- **SUPPLIED RECORDS**:
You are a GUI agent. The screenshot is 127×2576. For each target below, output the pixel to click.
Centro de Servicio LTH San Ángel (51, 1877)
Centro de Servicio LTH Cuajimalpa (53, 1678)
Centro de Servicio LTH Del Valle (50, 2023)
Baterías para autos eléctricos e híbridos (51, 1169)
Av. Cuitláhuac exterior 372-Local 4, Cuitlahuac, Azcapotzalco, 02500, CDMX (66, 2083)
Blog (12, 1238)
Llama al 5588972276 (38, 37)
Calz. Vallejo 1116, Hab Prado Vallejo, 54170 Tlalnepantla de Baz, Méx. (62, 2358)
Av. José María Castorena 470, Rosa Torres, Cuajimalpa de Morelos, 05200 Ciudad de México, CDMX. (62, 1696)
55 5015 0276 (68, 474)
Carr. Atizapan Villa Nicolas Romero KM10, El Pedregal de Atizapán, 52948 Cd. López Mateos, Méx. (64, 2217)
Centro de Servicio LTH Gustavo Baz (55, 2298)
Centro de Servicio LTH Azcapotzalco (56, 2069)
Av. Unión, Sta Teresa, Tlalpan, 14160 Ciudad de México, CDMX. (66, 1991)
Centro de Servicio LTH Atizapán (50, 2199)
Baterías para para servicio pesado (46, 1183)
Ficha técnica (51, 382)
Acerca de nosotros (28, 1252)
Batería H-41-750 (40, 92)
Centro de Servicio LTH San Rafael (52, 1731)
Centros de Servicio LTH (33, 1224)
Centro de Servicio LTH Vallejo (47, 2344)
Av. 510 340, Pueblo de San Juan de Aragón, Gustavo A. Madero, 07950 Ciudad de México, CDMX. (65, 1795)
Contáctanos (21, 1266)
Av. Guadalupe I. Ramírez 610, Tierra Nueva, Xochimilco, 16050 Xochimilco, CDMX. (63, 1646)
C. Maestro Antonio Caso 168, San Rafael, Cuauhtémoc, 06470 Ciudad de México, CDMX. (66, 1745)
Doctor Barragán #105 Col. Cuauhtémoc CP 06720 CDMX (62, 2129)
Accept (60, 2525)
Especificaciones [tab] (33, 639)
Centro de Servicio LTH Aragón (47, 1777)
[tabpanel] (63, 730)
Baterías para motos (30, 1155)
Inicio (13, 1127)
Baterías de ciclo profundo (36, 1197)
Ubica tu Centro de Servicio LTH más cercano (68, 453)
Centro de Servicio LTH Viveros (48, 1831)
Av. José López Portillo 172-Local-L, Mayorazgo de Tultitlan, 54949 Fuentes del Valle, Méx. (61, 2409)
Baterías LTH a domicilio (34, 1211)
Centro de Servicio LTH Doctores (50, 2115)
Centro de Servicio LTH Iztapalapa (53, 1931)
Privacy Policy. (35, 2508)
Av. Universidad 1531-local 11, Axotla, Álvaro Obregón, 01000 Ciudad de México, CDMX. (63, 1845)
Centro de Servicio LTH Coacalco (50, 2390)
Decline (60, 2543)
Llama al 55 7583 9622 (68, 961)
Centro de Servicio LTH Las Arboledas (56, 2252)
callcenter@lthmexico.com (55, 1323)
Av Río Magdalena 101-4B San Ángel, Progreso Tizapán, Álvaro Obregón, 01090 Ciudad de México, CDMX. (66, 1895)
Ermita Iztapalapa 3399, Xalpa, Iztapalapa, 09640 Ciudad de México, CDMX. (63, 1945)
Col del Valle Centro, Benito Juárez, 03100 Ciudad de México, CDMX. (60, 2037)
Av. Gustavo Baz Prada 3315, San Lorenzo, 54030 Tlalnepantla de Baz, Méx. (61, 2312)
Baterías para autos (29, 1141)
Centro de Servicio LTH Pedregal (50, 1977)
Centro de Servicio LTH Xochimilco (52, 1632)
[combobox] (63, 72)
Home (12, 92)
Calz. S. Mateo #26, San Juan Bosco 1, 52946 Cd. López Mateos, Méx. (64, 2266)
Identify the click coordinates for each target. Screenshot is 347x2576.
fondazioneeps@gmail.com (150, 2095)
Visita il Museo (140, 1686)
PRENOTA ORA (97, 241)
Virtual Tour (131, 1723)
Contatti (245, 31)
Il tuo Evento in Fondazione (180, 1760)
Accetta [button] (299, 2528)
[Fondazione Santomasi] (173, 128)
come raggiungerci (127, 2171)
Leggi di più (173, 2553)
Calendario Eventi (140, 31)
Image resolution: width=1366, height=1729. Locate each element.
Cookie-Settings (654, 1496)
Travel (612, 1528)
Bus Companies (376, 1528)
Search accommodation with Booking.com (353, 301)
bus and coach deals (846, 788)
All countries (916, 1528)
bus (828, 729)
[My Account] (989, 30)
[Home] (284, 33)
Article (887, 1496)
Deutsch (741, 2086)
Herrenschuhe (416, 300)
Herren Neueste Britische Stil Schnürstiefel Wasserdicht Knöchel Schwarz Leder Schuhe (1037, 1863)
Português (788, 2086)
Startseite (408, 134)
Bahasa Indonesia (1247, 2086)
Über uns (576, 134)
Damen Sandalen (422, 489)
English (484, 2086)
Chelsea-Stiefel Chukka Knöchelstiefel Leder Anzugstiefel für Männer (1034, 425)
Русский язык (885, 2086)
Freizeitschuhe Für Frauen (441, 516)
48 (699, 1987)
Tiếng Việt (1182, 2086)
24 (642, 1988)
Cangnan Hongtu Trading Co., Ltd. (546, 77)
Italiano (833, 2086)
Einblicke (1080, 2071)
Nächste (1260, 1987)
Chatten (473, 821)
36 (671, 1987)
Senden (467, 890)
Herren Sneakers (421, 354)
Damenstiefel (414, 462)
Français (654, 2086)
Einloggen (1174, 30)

- **YOUR INSTRUCTIONS**:
Reproduce the whole of the material exactly as shown.

- **RESPONSE TO THE EXERCISE**:
You are a GUI agent. The screenshot is 127×2576. For each target below, output the pixel to click.
Centro de Servicio LTH San Ángel (51, 1877)
Centro de Servicio LTH Cuajimalpa (53, 1678)
Centro de Servicio LTH Del Valle (50, 2023)
Baterías para autos eléctricos e híbridos (51, 1169)
Av. Cuitláhuac exterior 372-Local 4, Cuitlahuac, Azcapotzalco, 02500, CDMX (66, 2083)
Blog (12, 1238)
Llama al 5588972276 (38, 37)
Calz. Vallejo 1116, Hab Prado Vallejo, 54170 Tlalnepantla de Baz, Méx. (62, 2358)
Av. José María Castorena 470, Rosa Torres, Cuajimalpa de Morelos, 05200 Ciudad de México, CDMX. (62, 1696)
55 5015 0276 (68, 474)
Carr. Atizapan Villa Nicolas Romero KM10, El Pedregal de Atizapán, 52948 Cd. López Mateos, Méx. (64, 2217)
Centro de Servicio LTH Gustavo Baz (55, 2298)
Centro de Servicio LTH Azcapotzalco (56, 2069)
Av. Unión, Sta Teresa, Tlalpan, 14160 Ciudad de México, CDMX. (66, 1991)
Centro de Servicio LTH Atizapán (50, 2199)
Baterías para para servicio pesado (46, 1183)
Ficha técnica (51, 382)
Acerca de nosotros (28, 1252)
Batería H-41-750 (40, 92)
Centro de Servicio LTH San Rafael (52, 1731)
Centros de Servicio LTH (33, 1224)
Centro de Servicio LTH Vallejo (47, 2344)
Av. 510 340, Pueblo de San Juan de Aragón, Gustavo A. Madero, 07950 Ciudad de México, CDMX. (65, 1795)
Contáctanos (21, 1266)
Av. Guadalupe I. Ramírez 610, Tierra Nueva, Xochimilco, 16050 Xochimilco, CDMX. (63, 1646)
C. Maestro Antonio Caso 168, San Rafael, Cuauhtémoc, 06470 Ciudad de México, CDMX. (66, 1745)
Doctor Barragán #105 Col. Cuauhtémoc CP 06720 CDMX (62, 2129)
Accept (60, 2525)
Especificaciones [tab] (33, 639)
Centro de Servicio LTH Aragón (47, 1777)
[tabpanel] (63, 730)
Baterías para motos (30, 1155)
Inicio (13, 1127)
Baterías de ciclo profundo (36, 1197)
Ubica tu Centro de Servicio LTH más cercano (68, 453)
Centro de Servicio LTH Viveros (48, 1831)
Av. José López Portillo 172-Local-L, Mayorazgo de Tultitlan, 54949 Fuentes del Valle, Méx. (61, 2409)
Baterías LTH a domicilio (34, 1211)
Centro de Servicio LTH Doctores (50, 2115)
Centro de Servicio LTH Iztapalapa (53, 1931)
Privacy Policy. (35, 2508)
Av. Universidad 1531-local 11, Axotla, Álvaro Obregón, 01000 Ciudad de México, CDMX. (63, 1845)
Centro de Servicio LTH Coacalco (50, 2390)
Decline (60, 2543)
Llama al 55 7583 9622 (68, 961)
Centro de Servicio LTH Las Arboledas (56, 2252)
callcenter@lthmexico.com (55, 1323)
Av Río Magdalena 101-4B San Ángel, Progreso Tizapán, Álvaro Obregón, 01090 Ciudad de México, CDMX. (66, 1895)
Ermita Iztapalapa 3399, Xalpa, Iztapalapa, 09640 Ciudad de México, CDMX. (63, 1945)
Col del Valle Centro, Benito Juárez, 03100 Ciudad de México, CDMX. (60, 2037)
Av. Gustavo Baz Prada 3315, San Lorenzo, 54030 Tlalnepantla de Baz, Méx. (61, 2312)
Baterías para autos (29, 1141)
Centro de Servicio LTH Pedregal (50, 1977)
Centro de Servicio LTH Xochimilco (52, 1632)
[combobox] (63, 72)
Home (12, 92)
Calz. S. Mateo #26, San Juan Bosco 1, 52946 Cd. López Mateos, Méx. (64, 2266)
Identify the click coordinates for each target. Screenshot is 347x2576.
fondazioneeps@gmail.com (150, 2095)
Visita il Museo (140, 1686)
PRENOTA ORA (97, 241)
Virtual Tour (131, 1723)
Contatti (245, 31)
Il tuo Evento in Fondazione (180, 1760)
Accetta [button] (299, 2528)
[Fondazione Santomasi] (173, 128)
come raggiungerci (127, 2171)
Leggi di più (173, 2553)
Calendario Eventi (140, 31)
Image resolution: width=1366, height=1729. Locate each element.
Cookie-Settings (654, 1496)
Travel (612, 1528)
Bus Companies (376, 1528)
Search accommodation with Booking.com (353, 301)
bus and coach deals (846, 788)
All countries (916, 1528)
bus (828, 729)
[My Account] (989, 30)
[Home] (284, 33)
Article (887, 1496)
Deutsch (741, 2086)
Herrenschuhe (416, 300)
Herren Neueste Britische Stil Schnürstiefel Wasserdicht Knöchel Schwarz Leder Schuhe (1037, 1863)
Português (788, 2086)
Startseite (408, 134)
Bahasa Indonesia (1247, 2086)
Über uns (576, 134)
Damen Sandalen (422, 489)
English (484, 2086)
Chelsea-Stiefel Chukka Knöchelstiefel Leder Anzugstiefel für Männer (1034, 425)
Русский язык (885, 2086)
Freizeitschuhe Für Frauen (441, 516)
48 (699, 1987)
Tiếng Việt (1182, 2086)
24 (642, 1988)
Cangnan Hongtu Trading Co., Ltd. (546, 77)
Italiano (833, 2086)
Einblicke (1080, 2071)
Nächste (1260, 1987)
Chatten (473, 821)
36 (671, 1987)
Senden (467, 890)
Herren Sneakers (421, 354)
Damenstiefel (414, 462)
Français (654, 2086)
Einloggen (1174, 30)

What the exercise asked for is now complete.